Cluster Issues

Oct 12, 2025
6
0
1
Trying to get a new cluster setup with 4 identical nodes. I currently have 3 of the nodes setup and working in a cluster. When I add the 4th node, it never fully connects and eventually creates issues, such as all four nodes losing connection. They go grey with the question mark or a red x. As soon as I power off the 4th node, the other 3 start working correctly again.

When I run pvecm status, the 1st node's Ring ID changes. I've removed the 4th node, wiped it clean and re-added it with the same results.

I'm at a loss, any ideas?
 
Clue there ... you wiped it clean. And then you probably rejoined it with the same name ...
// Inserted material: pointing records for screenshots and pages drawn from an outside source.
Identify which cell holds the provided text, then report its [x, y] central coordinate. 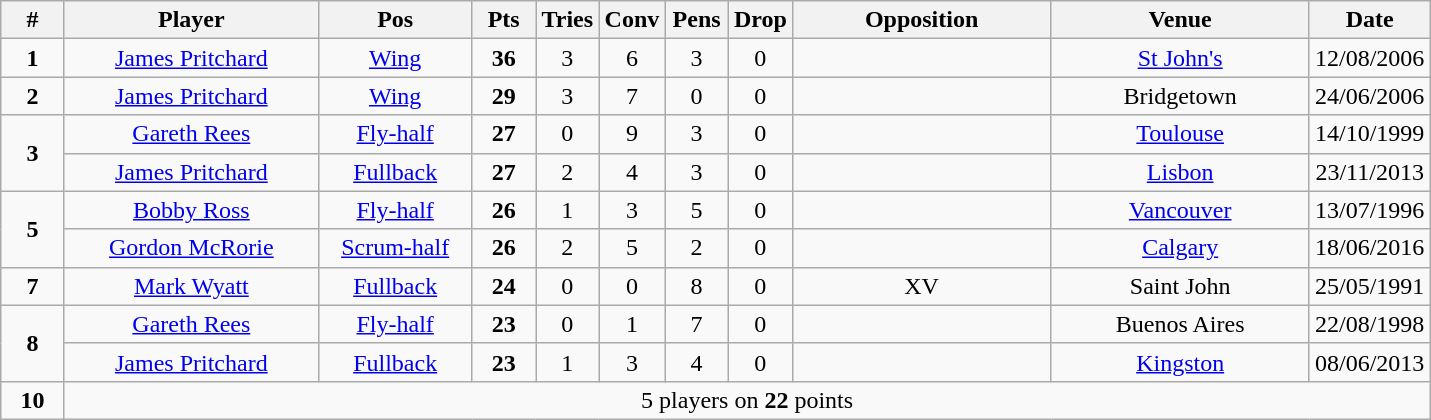
6 [632, 58]
Pens [697, 20]
22/08/1998 [1369, 324]
23/11/2013 [1369, 172]
24 [504, 286]
Saint John [1180, 286]
Drop [760, 20]
14/10/1999 [1369, 134]
Venue [1180, 20]
Tries [568, 20]
36 [504, 58]
18/06/2016 [1369, 248]
29 [504, 96]
Mark Wyatt [191, 286]
Lisbon [1180, 172]
Pos [395, 20]
Vancouver [1180, 210]
Buenos Aires [1180, 324]
Opposition [922, 20]
Player [191, 20]
St John's [1180, 58]
5 players on 22 points [747, 400]
Conv [632, 20]
24/06/2006 [1369, 96]
13/07/1996 [1369, 210]
Toulouse [1180, 134]
# [33, 20]
Kingston [1180, 362]
10 [33, 400]
12/08/2006 [1369, 58]
9 [632, 134]
Pts [504, 20]
Scrum-half [395, 248]
25/05/1991 [1369, 286]
XV [922, 286]
Gordon McRorie [191, 248]
Calgary [1180, 248]
Date [1369, 20]
08/06/2013 [1369, 362]
Bobby Ross [191, 210]
Bridgetown [1180, 96]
Did you delete /etc/pve/nodes/OLD-NODE-YOU-NUKED before rejoining the rebuilt machine?
Did you comment out the old ssh key in /etc/pve/priv/authorized_keys before rejoining the rebuilt machine?
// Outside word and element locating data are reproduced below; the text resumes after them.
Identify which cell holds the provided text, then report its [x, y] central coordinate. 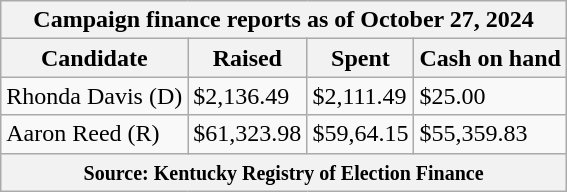
Campaign finance reports as of October 27, 2024 [284, 20]
Rhonda Davis (D) [94, 96]
$2,136.49 [248, 96]
Spent [360, 58]
Aaron Reed (R) [94, 134]
Raised [248, 58]
$25.00 [490, 96]
Source: Kentucky Registry of Election Finance [284, 172]
Cash on hand [490, 58]
$61,323.98 [248, 134]
$59,64.15 [360, 134]
$55,359.83 [490, 134]
$2,111.49 [360, 96]
Candidate [94, 58]
Return [x, y] of the center of cell containing provided text 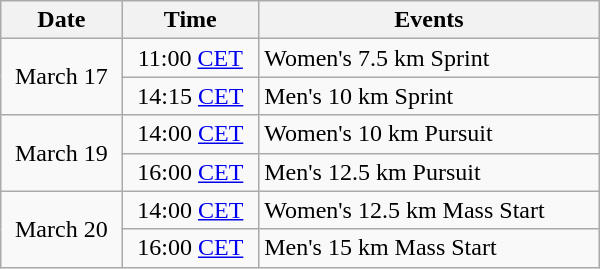
Time [190, 20]
Men's 12.5 km Pursuit [430, 172]
Women's 12.5 km Mass Start [430, 210]
March 17 [62, 77]
Date [62, 20]
11:00 CET [190, 58]
Events [430, 20]
March 19 [62, 153]
14:15 CET [190, 96]
Women's 7.5 km Sprint [430, 58]
Men's 10 km Sprint [430, 96]
Women's 10 km Pursuit [430, 134]
March 20 [62, 229]
Men's 15 km Mass Start [430, 248]
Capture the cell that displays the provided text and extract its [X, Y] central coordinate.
Also, are all the nodes running corosync on the same subnet?
I've had issues like that when I selected the wrong subnet for the cluster join.
 
Last edited:
HI, stale node entries or mismatched SSH keys can definitely cause cluster sync chaos.
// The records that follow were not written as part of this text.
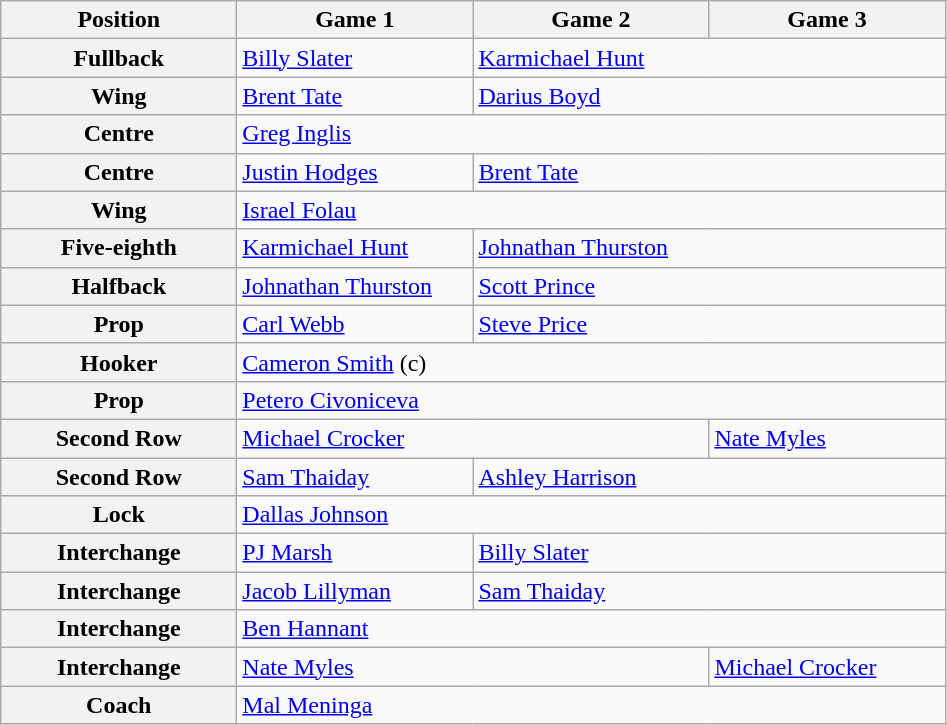
Steve Price [709, 324]
Ben Hannant [591, 629]
Game 3 [827, 20]
Coach [119, 705]
Jacob Lillyman [355, 591]
Dallas Johnson [591, 515]
Halfback [119, 286]
Position [119, 20]
Darius Boyd [709, 96]
Justin Hodges [355, 172]
Game 2 [591, 20]
Scott Prince [709, 286]
Petero Civoniceva [591, 400]
Five-eighth [119, 248]
Lock [119, 515]
Carl Webb [355, 324]
PJ Marsh [355, 553]
Mal Meninga [591, 705]
Hooker [119, 362]
Cameron Smith (c) [591, 362]
Fullback [119, 58]
Ashley Harrison [709, 477]
Israel Folau [591, 210]
Greg Inglis [591, 134]
Game 1 [355, 20]
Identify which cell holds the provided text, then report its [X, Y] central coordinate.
In addition, make sure the new node’s ring0_addr matches the existing subnet in /etc/pve/corosync.conf, and that /etc/hosts across all nodes correctly maps each node’s cluster IP. Any mismatch there will break quorum when the 4th joins.
 
  • Like
Reactions: tcabernoch
So I have wiped all the nodes, placed them on a switch, all by themself, first three nodes were working great in the cluster, as soon as I added the 4th, it all broke. I've tested all of the network cards, no issues. I've replaced networking cables as well.
 
What network Hardware are you using? Do you have dedicated Networks for cluster communication and Ceph/ZFS replication ( if you happen to use one of it)?
 
After you had wiped all the nodes, then reinstalled, is this 4th (fatal) node the same (I mean the physical server) as the 4th node before the wiping?
What if you change the order of adding the servers?
I mean: does the same server cause the problem, or the 4th one no matter which hardware is "4th"?
 
These are Dell PowerEdge servers, all with the same hardware. Yes the same 4th node when added it all breaks. So I just wiped node 2,3, and 4, create a cluster with those 3 and from the CLI it appears to be working when I run pvecm status, but I cannot get to the webgui from any of the 3 nodes.